==== Extract to read

Whose feedback matters for an artist?

Updated: 5 days ago

My Mom makes me feel hilarious. It is unlikely, though, that I am as funny as my Mom thinks I am. My Mom would be the wrong person to consult for in a comedic career.

5 Steps for Finding Truly Helpful Feedback

  1. Take a class.

  2. Read reviews of work like yours.

  3. Don't hang out with Dipshits.

  4. Develop internal dialogue.

  5. Thicken that skin.

Take a Class

Some cool people teach courses. Use them for skills you need supervision to master, like soldering. The tools are there for you to work with without investment, and their over-your-shoulder feedback is invaluable.

In more advanced courses, look at the instructor's work. Is it compelling? Once you get past the necessary skills, an instructor's artistic choices matter. If their artistic choices leave you cold, move on.

Photo by Albert Dera on Unsplash

Don't Hang Out with Dipshits.

========
==== Input for this task

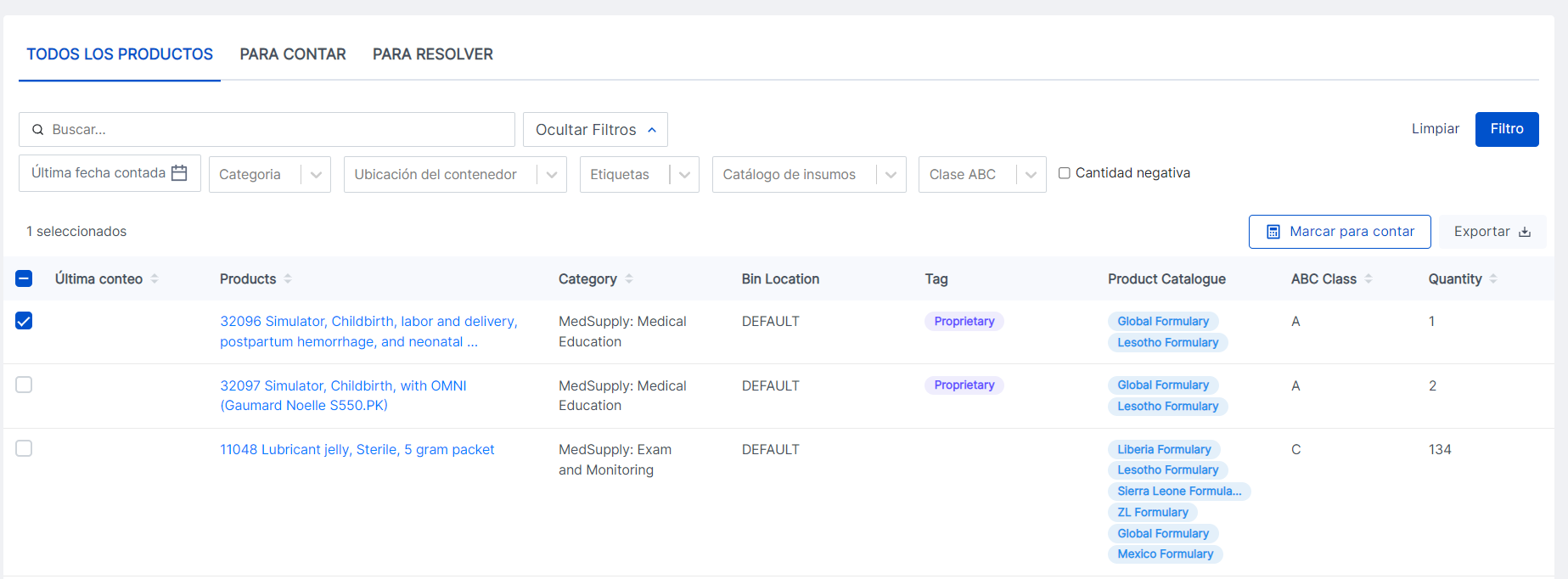Sort the ABC Class column

(x=1368, y=278)
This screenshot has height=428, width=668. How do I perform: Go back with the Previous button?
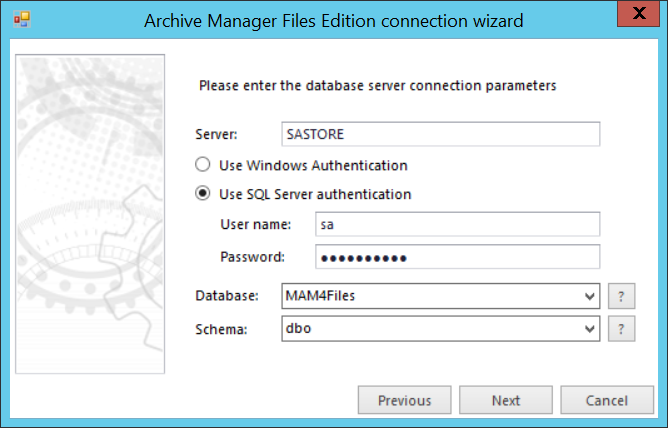click(x=405, y=400)
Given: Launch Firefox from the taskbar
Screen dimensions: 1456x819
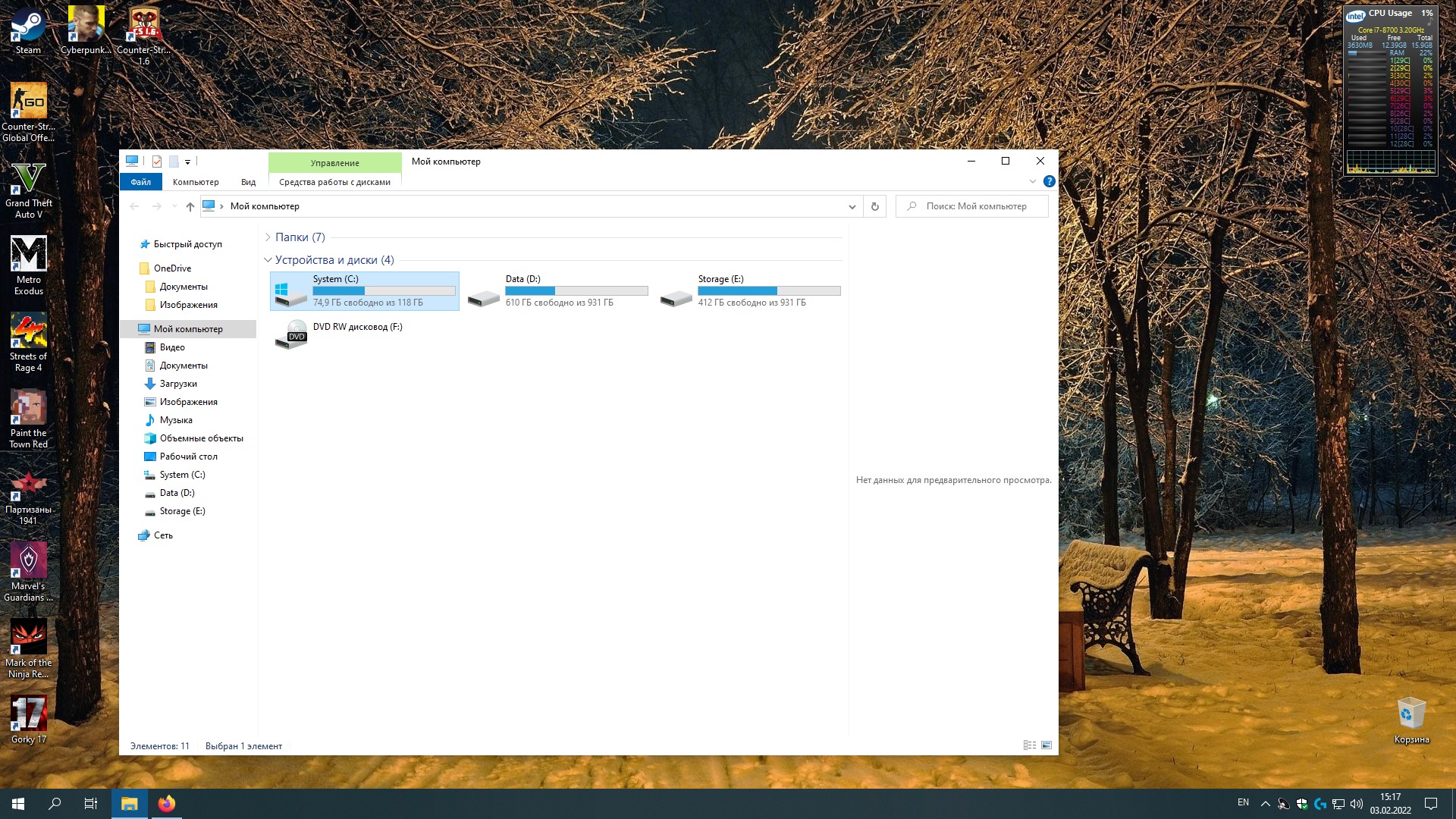Looking at the screenshot, I should tap(167, 804).
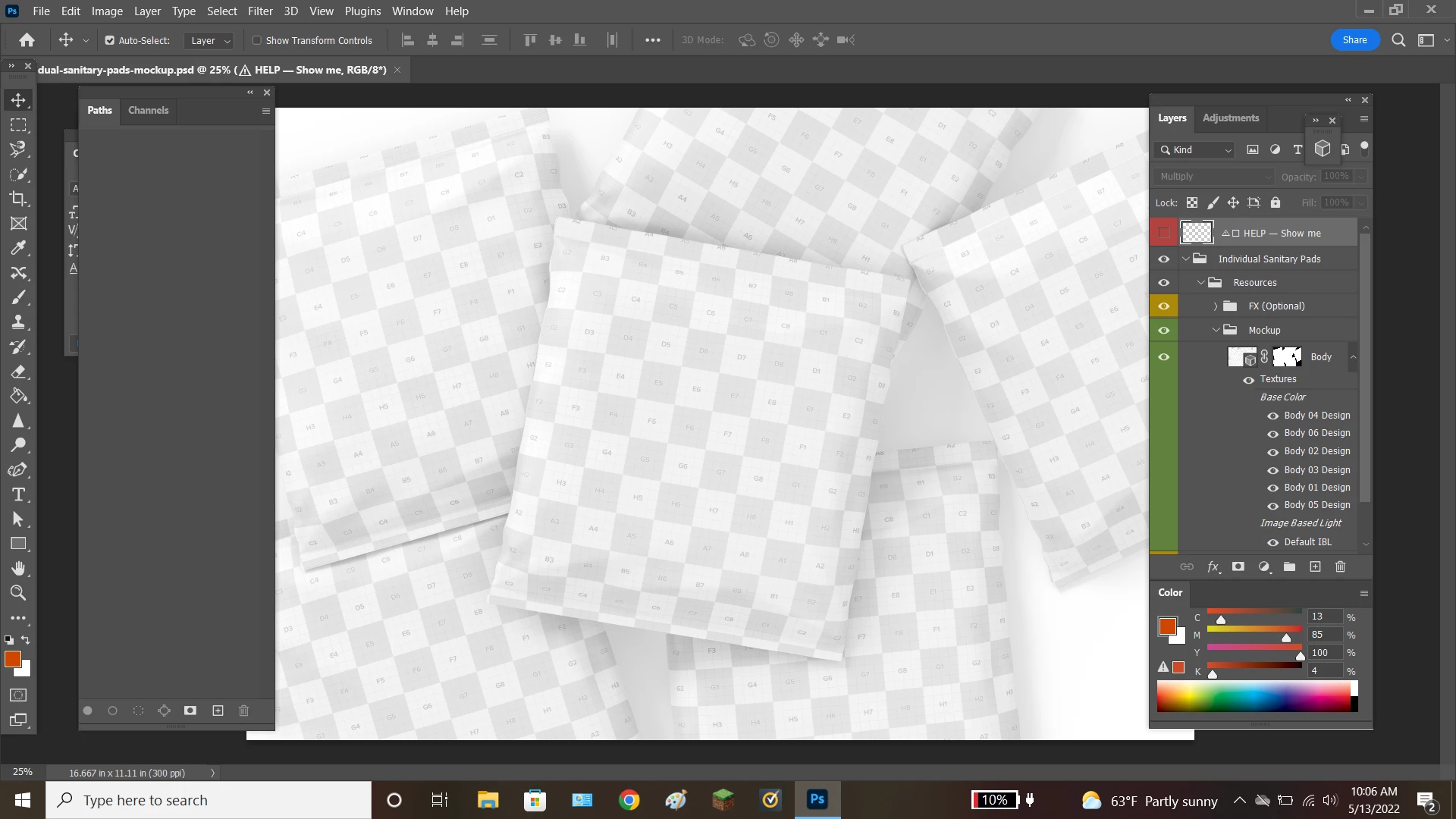Screen dimensions: 1456x819
Task: Hide the Individual Sanitary Pads group
Action: click(x=1163, y=259)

========

Written task 1:
In the post on artist feedback, what should you do if an advanced instructor's artistic choices leave you cold?
Written task 2:
Extract every line of the records from the data source, reproducing each one exactly and omitting the pictures.

Exercise result 1:
Move on.

Exercise result 2:
Sort the ABC Class column

(x=1368, y=278)
This screenshot has height=428, width=668. How do I perform: Go back with the Previous button?
click(x=405, y=400)
Given: Launch Firefox from the taskbar
Screen dimensions: 1456x819
Looking at the screenshot, I should tap(167, 804).
Screen dimensions: 1456x819
Task: Hide the Individual Sanitary Pads group
Action: click(x=1163, y=259)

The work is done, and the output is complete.